L’émoi provoqué par la mort d’Yvan Colonna en Corse a mis au jour un vrai enjeu culturel dans le rapport des insulaires au Continent pour le constitutionnaliste : « Les Corses ont mal vécu la traque Colonna, qui s’est tenue dans des conditions discutables, menée par un Etat qui n’y a pas été de main morte. Ils n’ont pas digéré non plus la déclaration de Sarkozy au moment de l’arrestation de Colonna, qui a piétiné la présomption d’innocence. Cela a laissé des traces dans la société corse. » D’après Benjamin Morel, cela crée une « distorsion de perception » sur le cas Colonna, entre assassin d’un préfet vu du Continent, et symbole culturel du mépris du pouvoir central vu de l’île : « Il ne faut pas être trop manichéen, il faut avoir du recul, parce qu’il y a une distorsion réelle : Colonna est l’assassin d’un préfet sur le continent, sur l’île, c’est plus compliqué. » Cette « distorsion » révèle un véritable enjeu mémoriel pour Benjamin Morel : « Les nationalistes ont imposé une contre-histoire où des terroristes sont considérés comme des héros. Il faut arriver à démystifier cette histoire, et pour ça, il faut que les institutions publiques n’en soient plus porteuses. » Au-delà des équilibres politiques et des réformes institutionnelles, le constitutionnaliste estime que « les nationalistes ont gagné la bataille culturelle et pour l’Etat c’est un vrai problème. »
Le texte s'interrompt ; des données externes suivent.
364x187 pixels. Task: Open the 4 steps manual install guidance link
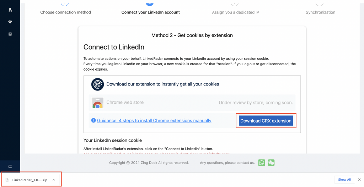point(154,121)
« Dans un autre contexte, on n’aurait pas parlé de ‘faute’, mais de séparatisme et on aurait pris des sanctions »

Ce qui est sûr en tout cas, c’est que du point de vue du Continent et de l’Etat, le dossier corse « crée un précédent dangereux », notamment à cause de la relative mansuétude qu’affiche l’Etat vis-à-vis des violences et des revendications corses, explique Benjamin Morel : « Il y a un véritable deux poids, deux mesures. Il y a un côté insupportable à accorder des honneurs à l’assassin d’un préfet, alors que les mots du Président ont été très faibles par rapport à la situation. Dans un autre contexte, on n’aurait pas parlé de ‘faute’, mais de séparatisme et on aurait pris des sanctions à l’égard de la collectivité. Cela crée un sentiment d’injustice pour beaucoup de Français issus de l’immigration. » Entre la nécessaire fermeté que doit afficher le gouvernement, et cette « victoire culturelle » des nationalistes, Emmanuel Macron se retrouve pris entre deux feux, et il va être difficile pour le prochain gouvernement – quel qu’il soit – de se sortir du piège corse.
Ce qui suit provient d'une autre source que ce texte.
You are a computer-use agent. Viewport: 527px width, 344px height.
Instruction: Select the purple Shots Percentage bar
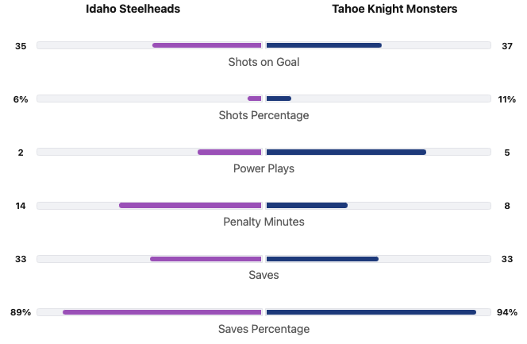pyautogui.click(x=254, y=99)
Parce que concrètement, les concessions sur « l’autonomie » ne sont pas vraiment une option de l’avis du constitutionnaliste : « Le statut, la Corse l’a déjà. Les nationalistes revendiquent l’officialité de la langue et la citoyenneté corse, ce à quoi Emmanuel Macron a fermé la porte. Enfin, ils revendiquent un statut de résident pour le droit immobilier, qui serait contraire à la Constitution et au droit européen. Revenir là-dessus impliquerait un statut à la néo-calédonienne et sortir la Corse de l’Union Européenne. Or là-dessus, même les nationalistes sont embêtés. » Une fois la bataille culturelle et historique perdue, le compromis politique paraît donc lointain : « Je vois mal le compromis possible. La situation est apaisée avant le 1er tour, et c’est que souhaitait le chef de l’Etat, mais c’est reculer pour mieux sauter. » Pas besoin d’enquête pour comprendre que la Corse sera un dossier brûlant du prochain quinquennat.